Task list:
1. In the bank marketing analysis, which job category had the lowest success rate for long-term deposit subscriptions?
2. According to the bank marketing analysis, why are clients in categories such as workers, managers, and technicians more likely to be able to meet their loan payments?
3. Pick up the bank marketing analysis after its final sentence and continue writing it.

Excerpt to read:
## START

Outcome of calls by Job Type graph_2

The group with the highest number of customers who opted to subscribe to a long-term deposit corresponds to those working in managerial positions. On the other hand, entrepreneurs were the category with the lowest success rate.

Age Group Success cases
18, 30 1138
40, 50 1019
50, 60 811
60, 70 284
70, 100 218

The age groups with the highest success were those between 18 and 30 years, followed by the group of 40 to 50 years. Suggestion: importance of directing future marketing campaigns towards these specific demographic groups.

Loans

% of job type with loans or mortgage

Job Type %
blue-collar 27,15%
management 18,67%
technician 16,47%
admin. 12,76%
services 10,95%
entrepreneur 3,65%
self-employed 3,09%
retired 2,50%
unemployed 2,11%
housemaid 1,75%
student 0,92%

Categories such as workers, managers, and technicians are the ones that have requested loans or mortgages the most. These professions are generally considered stable in terms of income and employment.

This finding suggests that individuals in these occupational categories have a higher need for financing to acquire real estate or cover other financial needs. Given the job stability associated with these professions, these clients are more likely to have the necessary resources to meet loan payments.

## END

Raw records:
## START

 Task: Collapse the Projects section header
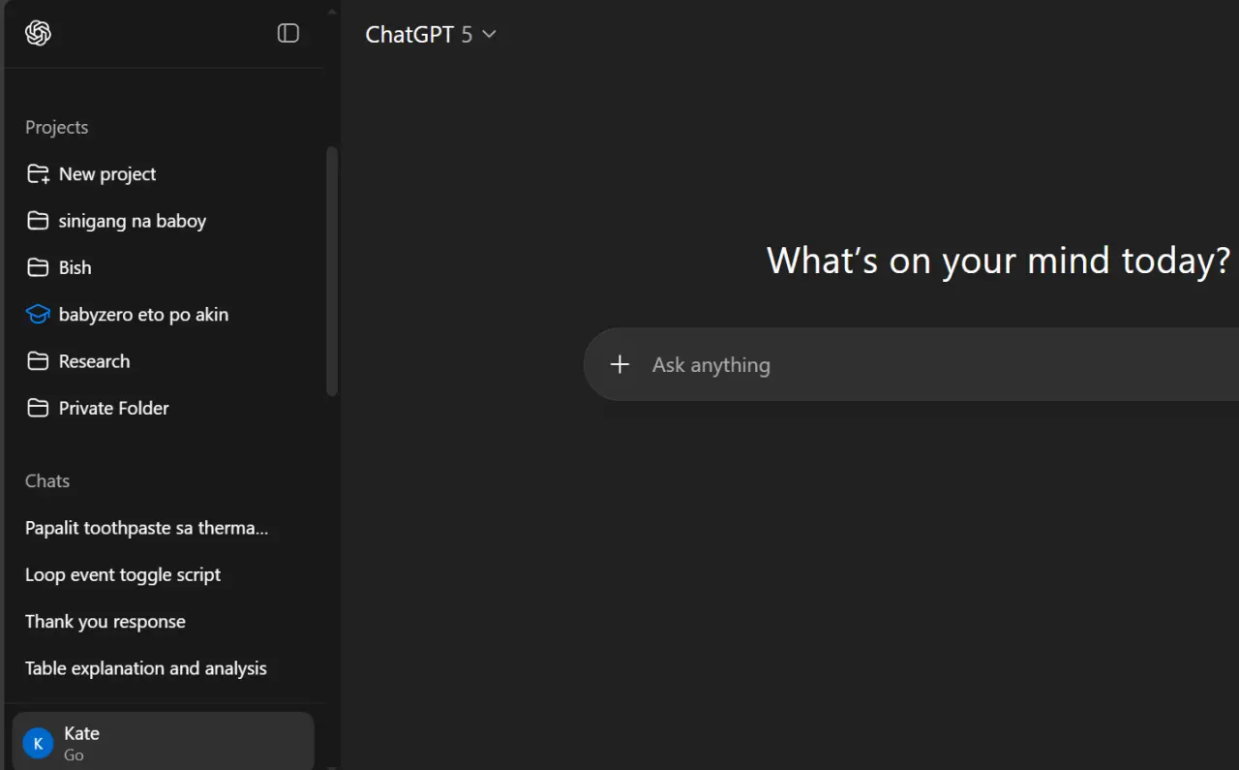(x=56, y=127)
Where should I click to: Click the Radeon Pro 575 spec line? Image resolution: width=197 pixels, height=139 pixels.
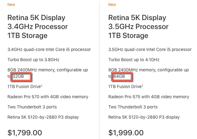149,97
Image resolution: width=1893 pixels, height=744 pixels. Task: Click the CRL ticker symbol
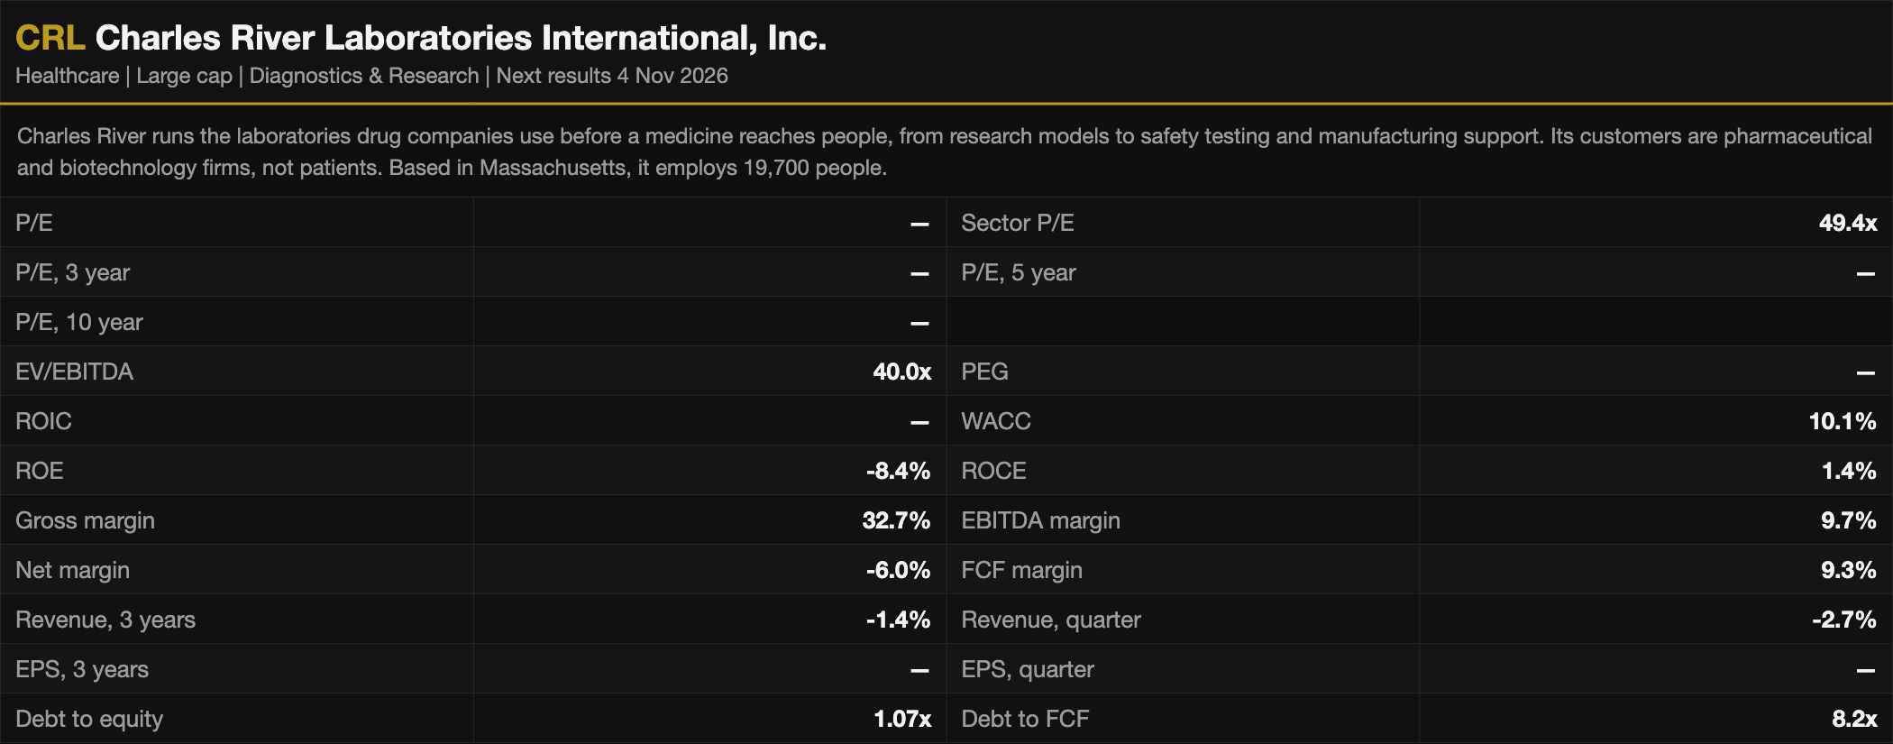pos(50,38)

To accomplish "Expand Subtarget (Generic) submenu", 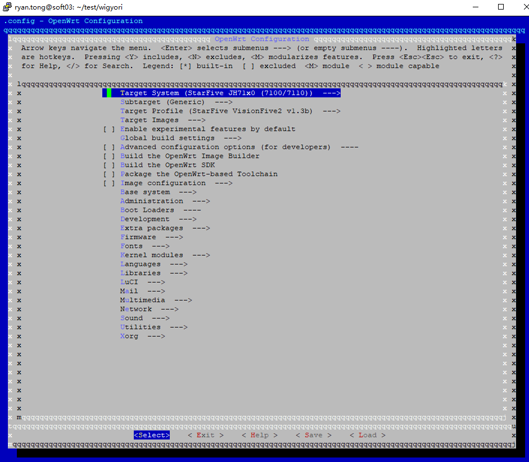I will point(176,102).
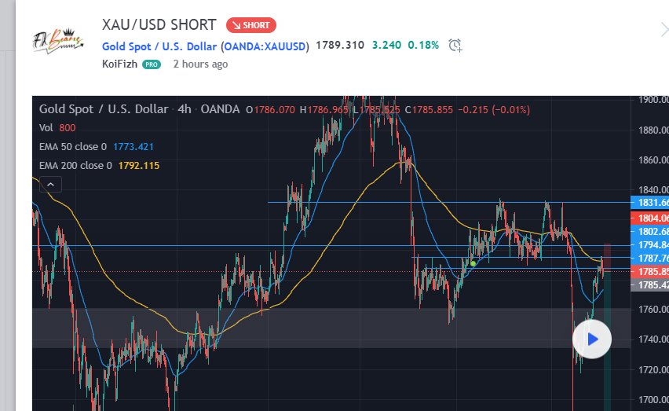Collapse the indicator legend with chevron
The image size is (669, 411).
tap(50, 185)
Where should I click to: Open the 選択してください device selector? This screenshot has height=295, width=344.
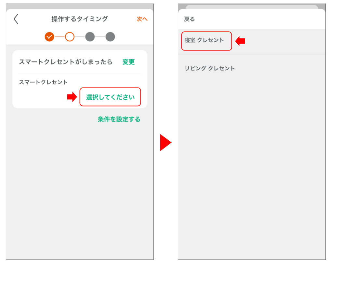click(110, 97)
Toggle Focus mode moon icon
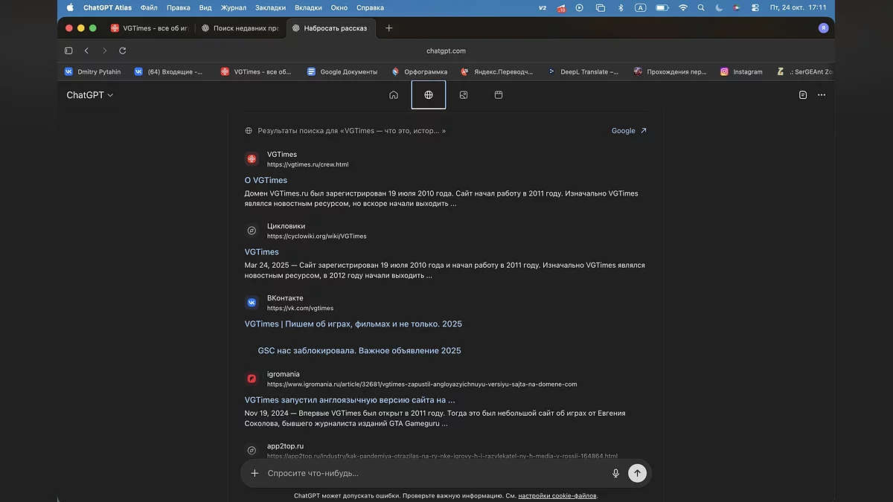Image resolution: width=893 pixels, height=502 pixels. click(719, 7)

## END
## START

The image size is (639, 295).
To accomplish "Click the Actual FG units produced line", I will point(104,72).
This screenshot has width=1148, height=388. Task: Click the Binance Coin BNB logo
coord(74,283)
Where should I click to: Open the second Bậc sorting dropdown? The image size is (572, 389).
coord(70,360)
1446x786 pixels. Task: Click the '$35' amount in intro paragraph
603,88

## END

Task-by-task outputs:
1. Entrepreneurs had the lowest success rate.

2. These professions are generally considered stable in terms of income and employment. Because of this job stability, the analysis concludes that these clients are more likely to have the resources needed to meet loan payments.

3.
Suggestion: strategic targeting of loan or mortgage offers should be directed towards these occupational categories.

% of people with loans by marital status

Status %
married 60,73%
single 27,38%
divorced 11,89%

The 60.73% of clients with loans are married, 27.38% are single, and only 11.89% are divorced.

Customers Segmentation

Two groups based on the specified type of work and financial stability associated with certain occupational categories.

  • Group 1 is composed of the following jobs: ‘management’, ’technician’, ‘blue-collar’, ‘admin.’, ‘services’. These categories are considered more financially stable.

  • Group 2 is composed of the following jobs: ’entrepreneur’, ‘retired’, ‘self-employed’, ‘unemployed’, ‘housemaid’, ‘student’. Professions included in this group may represent a higher financial risk.

Loans by Age Group and Job Type

Individuals between 30 and 50 years old have a higher percentage of loan applications, indicating that they are likely to need more loans compared to other age groups. Additionally, clients in occupational Group 1 are more likely to apply for loans than those in Group 2, except in the age range of 60 to 70 years, where the trend is reversed.

Loans by Marital status, Age Group and Job Type

Regarding marital status, married individuals generally have more loan applications than divorced or single individuals, except in the age range of 60 to 70 years, where divorced individuals in occupational Group 2 have a higher percentage of loan applications.

Marital status, Balance and Job Type

graph_3

A significant portion of clients with active loans has a bank account balance lower than 10.000 (7204 cases). This finding suggests that this group of clients could be considered a risk factor as they have a limited liquidity level. Additionally, it is noted that some clients have negative balances in their accounts.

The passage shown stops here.